PROBLEM DESCRIPTION: Your task is to transcribe all of the records exactly and leave out the pictures.

+ + + + +

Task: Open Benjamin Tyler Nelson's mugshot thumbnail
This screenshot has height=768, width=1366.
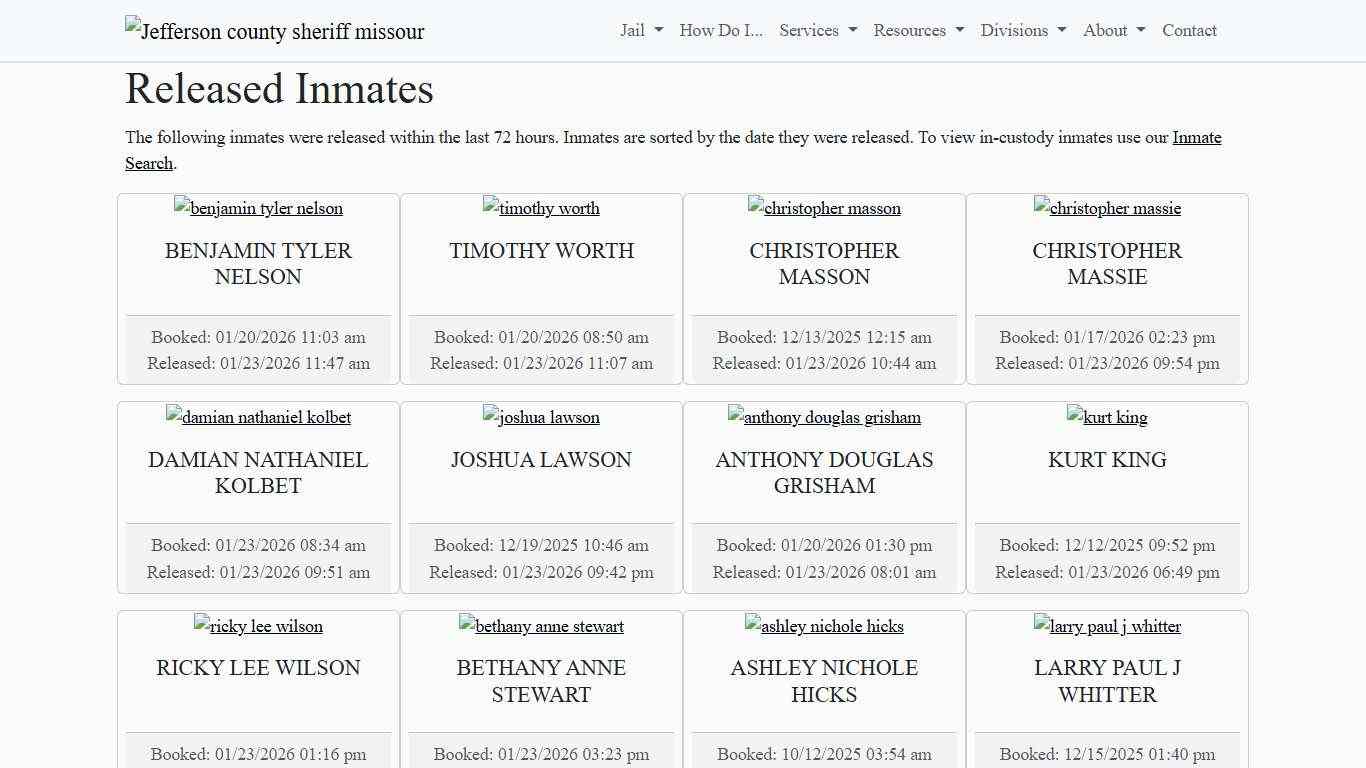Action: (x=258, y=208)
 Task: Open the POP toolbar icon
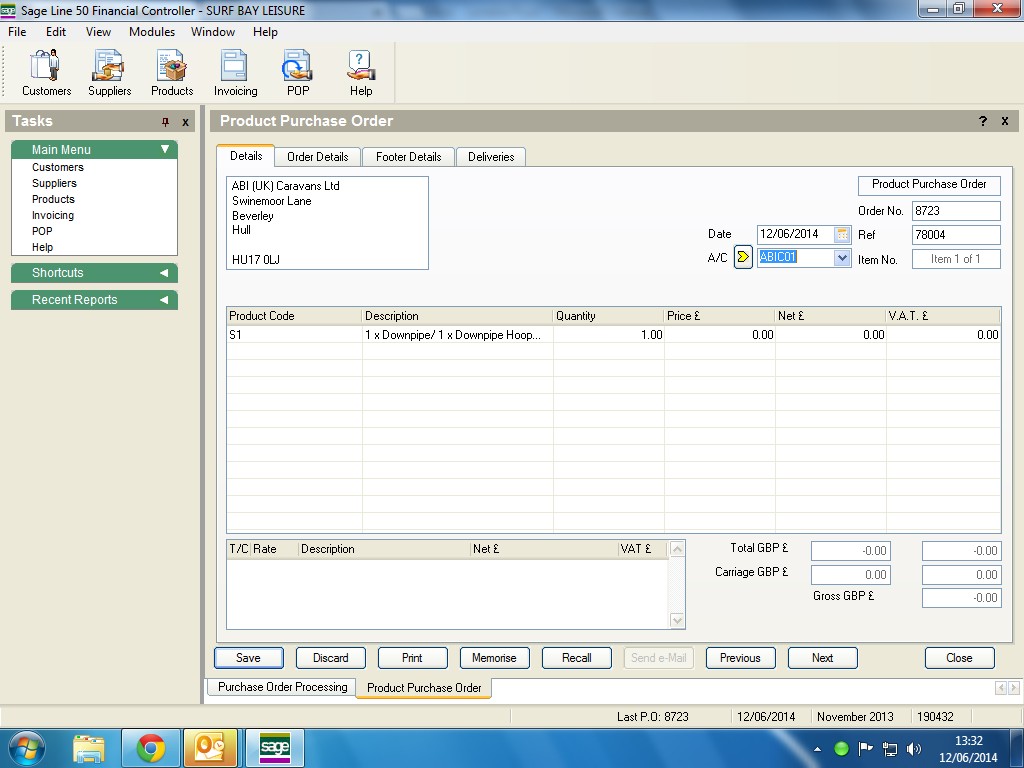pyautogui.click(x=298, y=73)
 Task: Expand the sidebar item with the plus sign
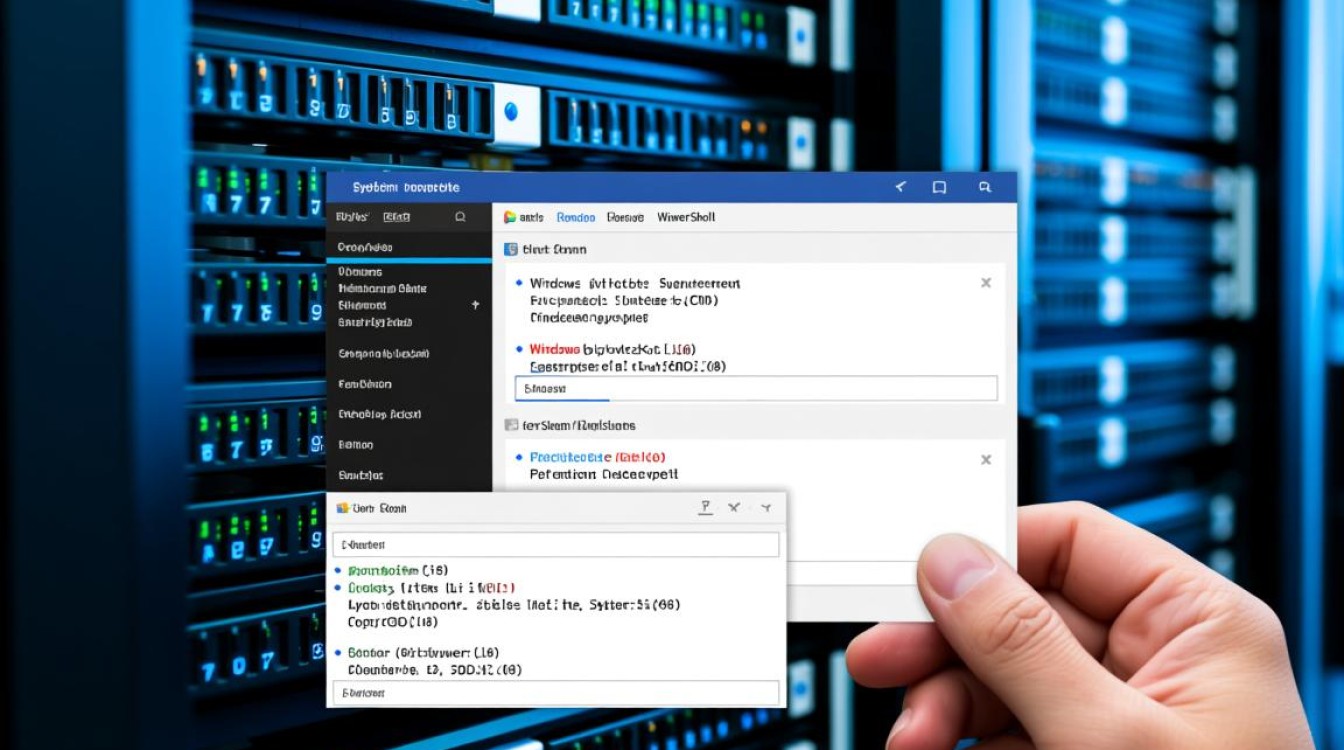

+ + + + +

RESULT FOR THIS TASK:
Task: Open Benjamin Tyler Nelson's mugshot thumbnail
This screenshot has height=768, width=1366.
Action: (x=258, y=208)
 Task: Open the POP toolbar icon
pyautogui.click(x=298, y=73)
 Task: Expand the sidebar item with the plus sign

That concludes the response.